María ocupa un lugar único en la obra de nuestra salvación. Es la maravilla única que Dios
quiso realizar en los comienzos de una humanidad reformada a su semejanza.
María es aquella que dio lugar a la Palabra de Dios en su vida, que la dejó resonar dentro de
sí desde la primera palabra del ángel en la Anunciación, hasta las últimas palabras de Jesús en
lo alto de la cruz. Demostró su adhesión a Dios y dejó que se manifestase en ella el Reino de
Dios.
El SI de María no significó ausencia de sufrimientos; por el contrario, no se le ahorró el dolor,
lo mismo que a su Hijo. El dolor propio de los que viven en el mundo. Y en ella también
aprendemos a vivir la aceptación en los momentos de la vida, sobre todo en los más difíciles. Ella
se ha convertido en la Madre del dolor. Dolor de una mujer que confía en las promesas, dolor que
se convierte en “esperanza cristiana”. Un dolor que es necesario para la alegría de la salvación.
Posiblemente es ahí donde María comprendió el por qué de todas las cosas que su amado Hijo
pasó, para salvarnos y redimirnos con el Padre y , sintió alivio; pero también dio gracias por la
nueva vida que los cristianos estaban por comenzar.

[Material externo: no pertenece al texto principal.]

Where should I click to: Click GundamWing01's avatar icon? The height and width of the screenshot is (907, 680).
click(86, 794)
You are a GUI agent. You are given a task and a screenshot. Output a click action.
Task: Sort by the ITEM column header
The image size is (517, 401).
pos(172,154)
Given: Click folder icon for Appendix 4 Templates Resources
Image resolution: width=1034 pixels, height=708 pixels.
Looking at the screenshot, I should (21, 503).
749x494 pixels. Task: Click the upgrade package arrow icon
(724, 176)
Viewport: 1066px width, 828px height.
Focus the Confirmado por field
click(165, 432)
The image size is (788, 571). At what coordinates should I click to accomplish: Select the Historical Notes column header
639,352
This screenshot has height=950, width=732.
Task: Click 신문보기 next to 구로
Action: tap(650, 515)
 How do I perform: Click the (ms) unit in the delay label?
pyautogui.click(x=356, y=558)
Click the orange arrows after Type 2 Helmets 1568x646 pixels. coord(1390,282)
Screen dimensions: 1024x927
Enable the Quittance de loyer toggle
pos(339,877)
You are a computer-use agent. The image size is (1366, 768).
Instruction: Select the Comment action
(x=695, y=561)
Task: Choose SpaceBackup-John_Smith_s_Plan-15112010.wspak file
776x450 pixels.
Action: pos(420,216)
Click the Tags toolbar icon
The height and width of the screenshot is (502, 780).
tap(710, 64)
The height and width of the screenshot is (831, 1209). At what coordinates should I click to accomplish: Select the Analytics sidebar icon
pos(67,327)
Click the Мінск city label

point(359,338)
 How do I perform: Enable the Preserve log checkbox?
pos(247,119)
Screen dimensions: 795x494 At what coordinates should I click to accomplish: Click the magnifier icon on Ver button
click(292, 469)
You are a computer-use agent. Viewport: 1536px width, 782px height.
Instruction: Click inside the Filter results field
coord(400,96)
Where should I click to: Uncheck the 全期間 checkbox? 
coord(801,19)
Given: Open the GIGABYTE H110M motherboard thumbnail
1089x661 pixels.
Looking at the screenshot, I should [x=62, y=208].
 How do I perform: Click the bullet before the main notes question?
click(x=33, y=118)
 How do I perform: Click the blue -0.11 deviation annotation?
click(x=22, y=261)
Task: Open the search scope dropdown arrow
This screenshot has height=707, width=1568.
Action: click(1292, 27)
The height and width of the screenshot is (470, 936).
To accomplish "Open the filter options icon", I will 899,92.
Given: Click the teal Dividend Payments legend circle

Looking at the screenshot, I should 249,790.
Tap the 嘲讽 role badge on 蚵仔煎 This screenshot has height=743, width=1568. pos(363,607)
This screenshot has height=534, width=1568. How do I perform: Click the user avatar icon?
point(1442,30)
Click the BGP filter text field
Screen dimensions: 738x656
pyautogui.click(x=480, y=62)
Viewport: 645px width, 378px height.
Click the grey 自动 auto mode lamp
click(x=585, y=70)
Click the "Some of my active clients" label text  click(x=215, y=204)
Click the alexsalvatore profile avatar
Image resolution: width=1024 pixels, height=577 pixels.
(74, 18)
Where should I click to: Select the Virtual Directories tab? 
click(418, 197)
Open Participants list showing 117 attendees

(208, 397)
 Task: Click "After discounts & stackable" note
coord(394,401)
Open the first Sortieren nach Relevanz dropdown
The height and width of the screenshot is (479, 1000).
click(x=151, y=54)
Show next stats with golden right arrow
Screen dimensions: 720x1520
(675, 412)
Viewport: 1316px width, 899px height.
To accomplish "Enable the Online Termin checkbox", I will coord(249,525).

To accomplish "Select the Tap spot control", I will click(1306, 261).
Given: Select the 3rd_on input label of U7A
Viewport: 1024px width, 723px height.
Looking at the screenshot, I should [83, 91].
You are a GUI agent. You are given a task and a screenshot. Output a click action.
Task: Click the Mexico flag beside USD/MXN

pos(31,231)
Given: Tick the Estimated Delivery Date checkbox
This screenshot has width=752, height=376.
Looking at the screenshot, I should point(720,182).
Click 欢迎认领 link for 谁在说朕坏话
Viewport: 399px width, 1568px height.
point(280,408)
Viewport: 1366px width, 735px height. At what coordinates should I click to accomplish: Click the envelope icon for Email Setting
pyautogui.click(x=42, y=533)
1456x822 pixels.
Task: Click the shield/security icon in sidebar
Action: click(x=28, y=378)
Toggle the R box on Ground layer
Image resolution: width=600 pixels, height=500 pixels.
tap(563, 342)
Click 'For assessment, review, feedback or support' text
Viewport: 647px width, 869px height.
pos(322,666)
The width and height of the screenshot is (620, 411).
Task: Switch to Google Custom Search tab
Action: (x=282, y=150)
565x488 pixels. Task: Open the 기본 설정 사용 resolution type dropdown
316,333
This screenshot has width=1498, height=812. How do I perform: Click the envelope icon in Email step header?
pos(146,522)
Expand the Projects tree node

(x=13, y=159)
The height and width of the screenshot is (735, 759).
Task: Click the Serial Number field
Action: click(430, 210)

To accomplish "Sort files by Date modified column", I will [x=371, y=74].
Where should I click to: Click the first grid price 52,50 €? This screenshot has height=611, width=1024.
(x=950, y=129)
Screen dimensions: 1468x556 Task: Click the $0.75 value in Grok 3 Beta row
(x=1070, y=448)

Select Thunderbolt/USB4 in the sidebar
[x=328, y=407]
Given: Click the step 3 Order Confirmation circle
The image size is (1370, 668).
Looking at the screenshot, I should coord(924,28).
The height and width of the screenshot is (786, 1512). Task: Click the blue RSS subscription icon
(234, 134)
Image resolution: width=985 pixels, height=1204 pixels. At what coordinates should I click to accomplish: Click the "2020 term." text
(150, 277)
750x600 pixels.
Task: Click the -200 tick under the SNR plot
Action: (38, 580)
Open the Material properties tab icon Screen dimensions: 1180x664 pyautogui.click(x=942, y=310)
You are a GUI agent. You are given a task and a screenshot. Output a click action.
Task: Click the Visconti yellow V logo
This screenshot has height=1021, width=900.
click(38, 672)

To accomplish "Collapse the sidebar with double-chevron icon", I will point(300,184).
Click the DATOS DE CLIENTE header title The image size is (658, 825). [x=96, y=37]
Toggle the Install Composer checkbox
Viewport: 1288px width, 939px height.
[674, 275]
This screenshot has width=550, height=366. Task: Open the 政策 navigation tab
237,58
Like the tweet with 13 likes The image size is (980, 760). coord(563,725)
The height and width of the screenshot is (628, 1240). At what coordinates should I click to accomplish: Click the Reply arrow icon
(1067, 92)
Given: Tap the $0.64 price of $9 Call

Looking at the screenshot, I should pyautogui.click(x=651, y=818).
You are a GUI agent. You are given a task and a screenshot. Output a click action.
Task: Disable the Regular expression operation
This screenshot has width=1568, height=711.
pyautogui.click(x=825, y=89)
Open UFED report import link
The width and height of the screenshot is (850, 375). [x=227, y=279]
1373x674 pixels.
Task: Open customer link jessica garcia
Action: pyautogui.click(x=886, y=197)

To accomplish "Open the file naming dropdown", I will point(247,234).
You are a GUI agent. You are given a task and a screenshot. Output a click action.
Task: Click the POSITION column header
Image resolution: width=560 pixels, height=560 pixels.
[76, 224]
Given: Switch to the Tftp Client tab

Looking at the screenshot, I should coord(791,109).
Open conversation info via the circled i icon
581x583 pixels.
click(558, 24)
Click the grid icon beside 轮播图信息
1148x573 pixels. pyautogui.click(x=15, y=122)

María no es figura del pasado, su SI en la Anunciación, ratificado en el Calvario, nos
engendró a la nueva vida de Cristo. Ella intercede ante el Padre para que Cristo crezca en
nosotros y su Reino se consolide en la tierra. Su súplica es poderosa porque Dios no desatiende
a la Madre de su Verbo Encarnado. María es la “omnipotencia suplicante”.
Cristo es el único mediador entre Dios y los hombres. Pero la misión Maternal de María hacia
los hombres de ninguna manera oscurece ni disminuye esta única mediación de Cristo, sino más
bien muestra su eficacia.
María manifiesta el designio de amor que marca toda su existencia. Dios la amó por sí
mismo, la amó por nosotros, se la dio a sí mismo y nos la dio a nosotros (Jn 19,27).
Para nosotros, los jujeños, María es la Madre que peregrina junto a su pueblo, es la
mediadora, mujer de la contemplación y la oración, que quiso quedarse en nuestros corazones.
Dios creó a la mujer con un valor único e inmenso, el de ser MADRE, con todos sus
carismas: ternura, sacrificio, dolor, entrega...
¡ Qué Dios bendiga a todas las Madres!